● **Exercise prompt**
Your output should be the lines from the one containing "The width and" through the last line below, both ends included, exactly as written and free of pictures.

● **Raw data**

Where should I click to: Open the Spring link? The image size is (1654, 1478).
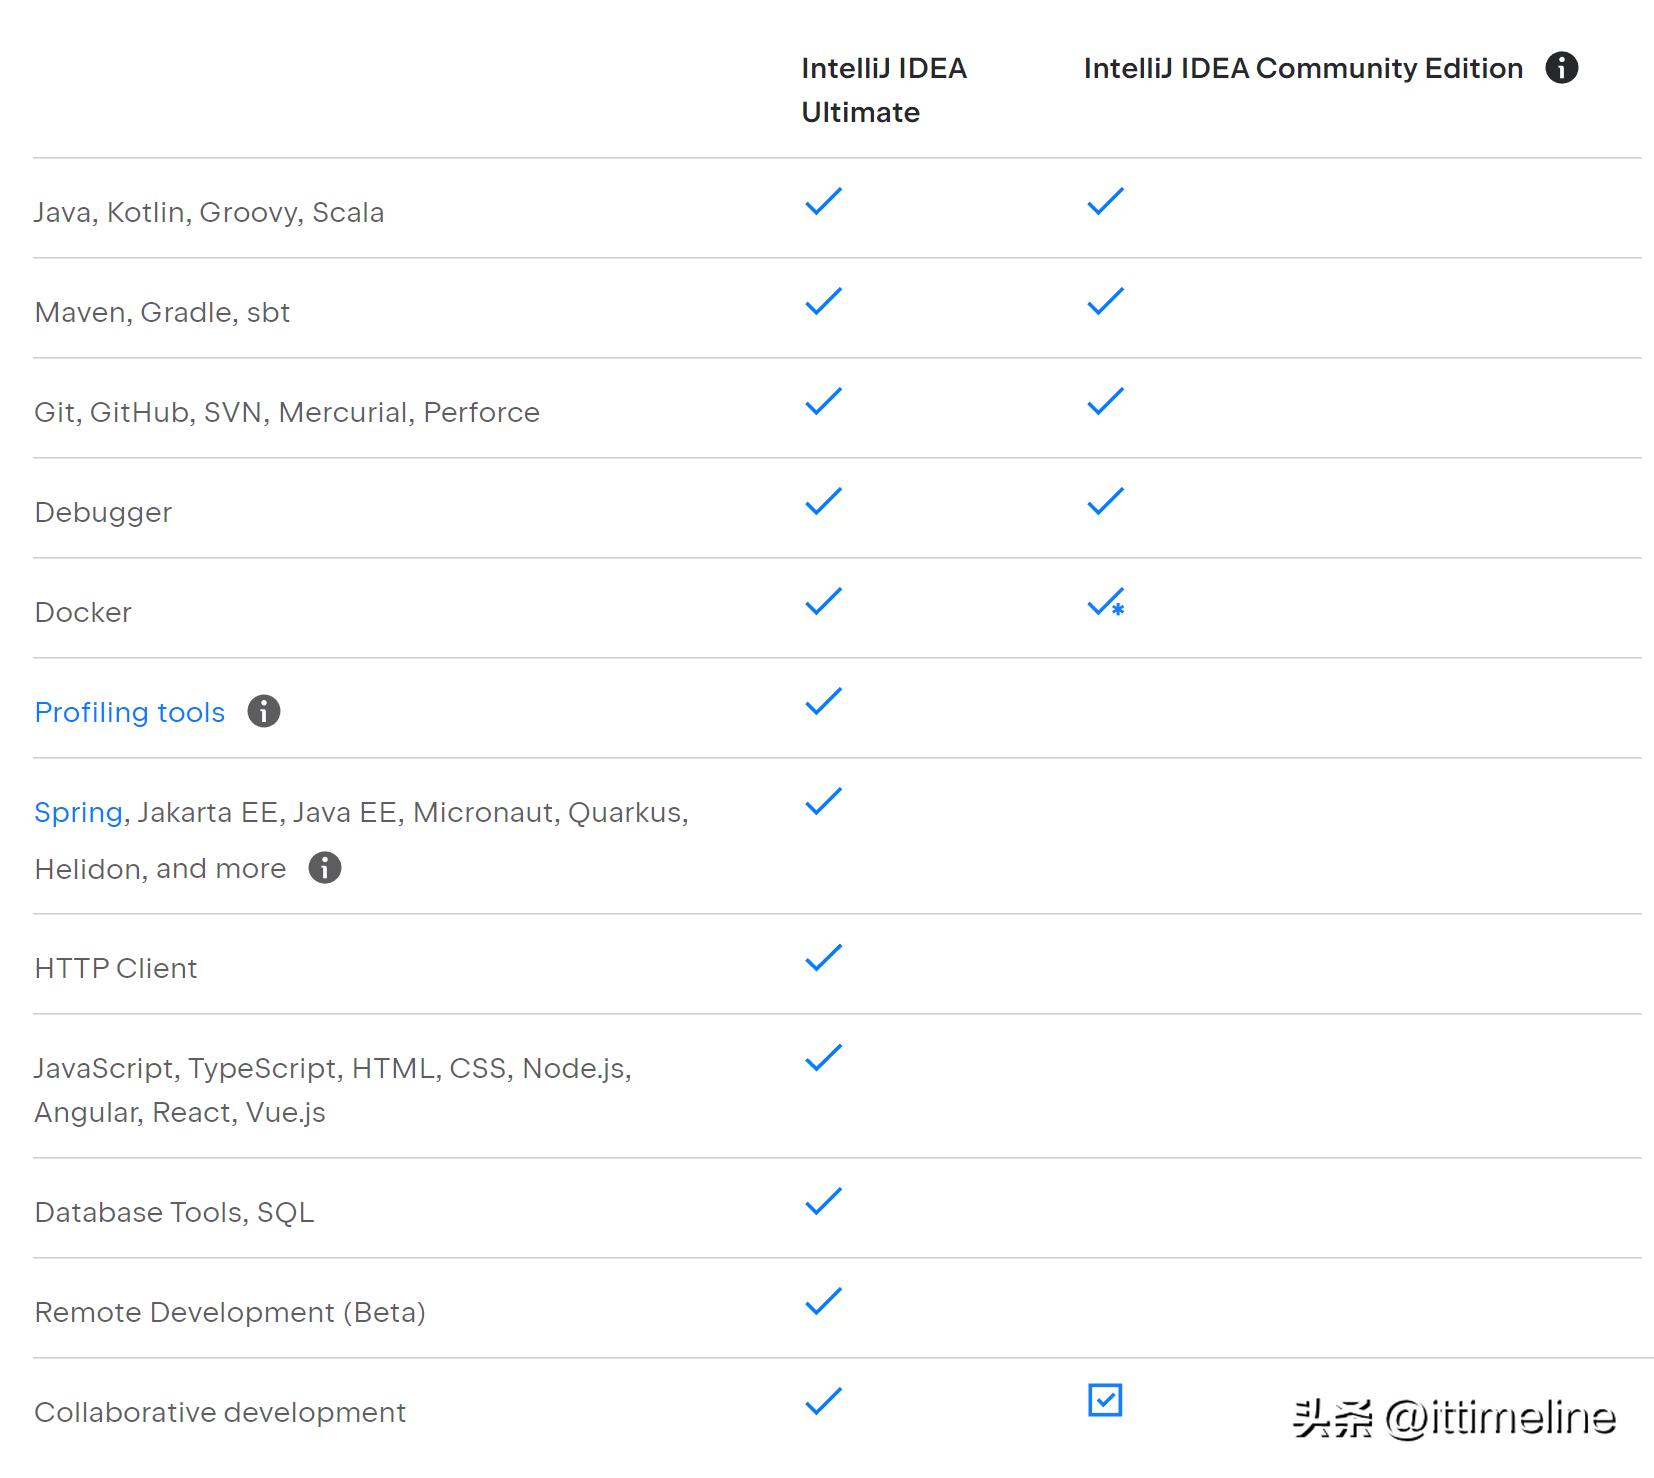(78, 812)
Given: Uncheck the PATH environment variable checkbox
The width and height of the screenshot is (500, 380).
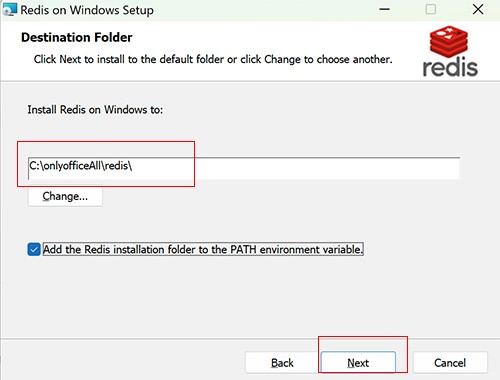Looking at the screenshot, I should (34, 249).
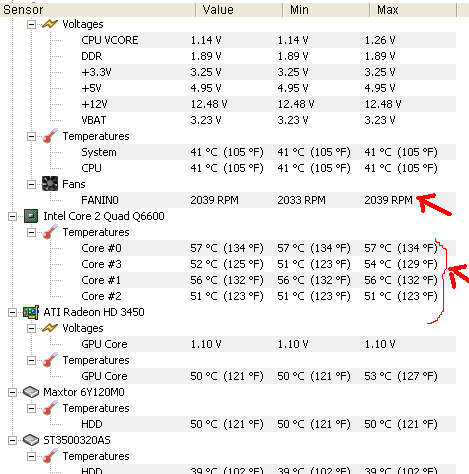Click the Maxtor 6Y120M0 hard drive icon
The height and width of the screenshot is (474, 469).
coord(31,392)
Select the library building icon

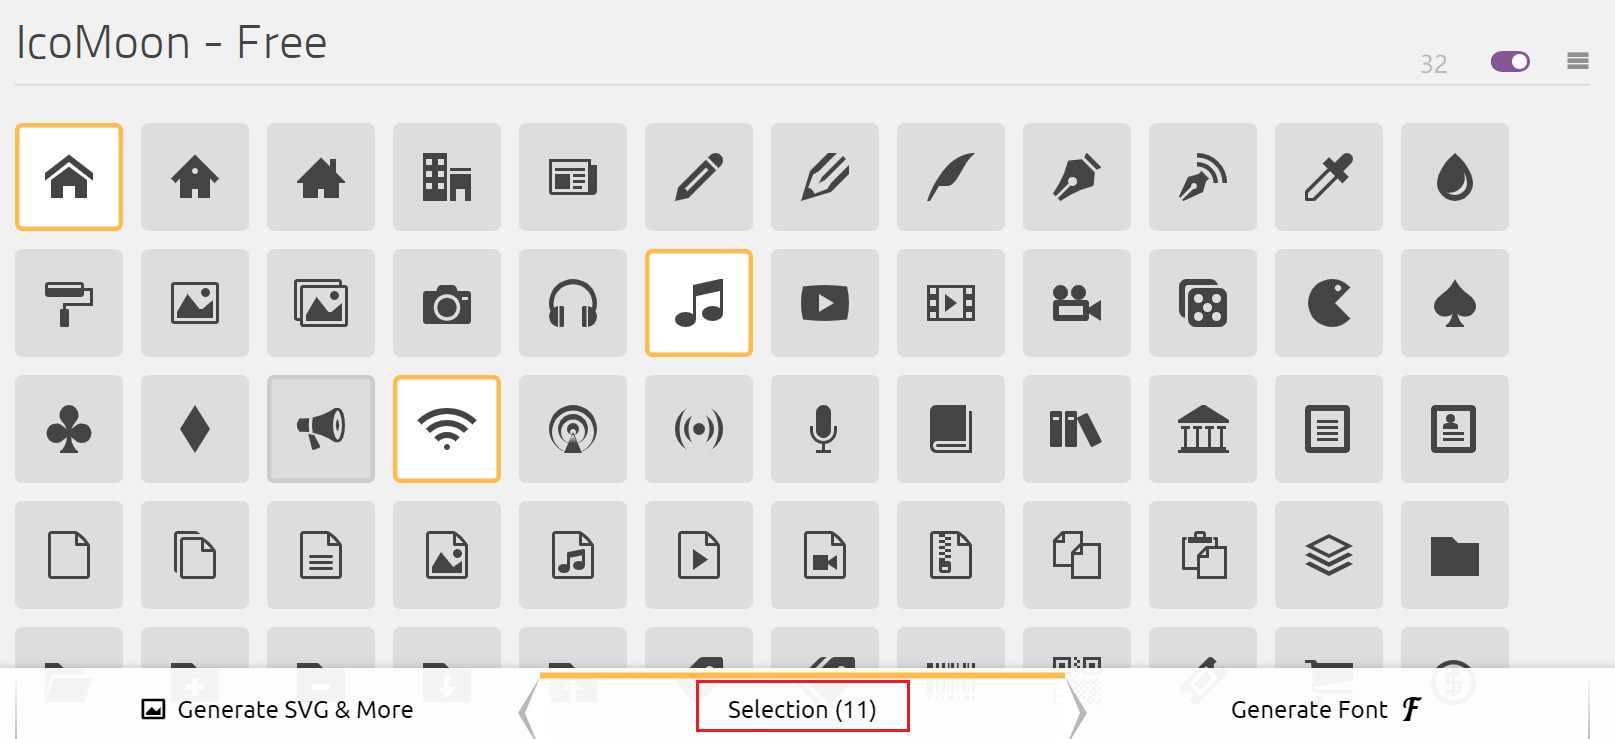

● **Answer space**
The width and height of the screenshot is (500, 380).
Looking at the screenshot, I should (34, 249).
Click the Maxtor 6Y120M0 hard drive icon
The height and width of the screenshot is (474, 469).
coord(31,392)
Select the library building icon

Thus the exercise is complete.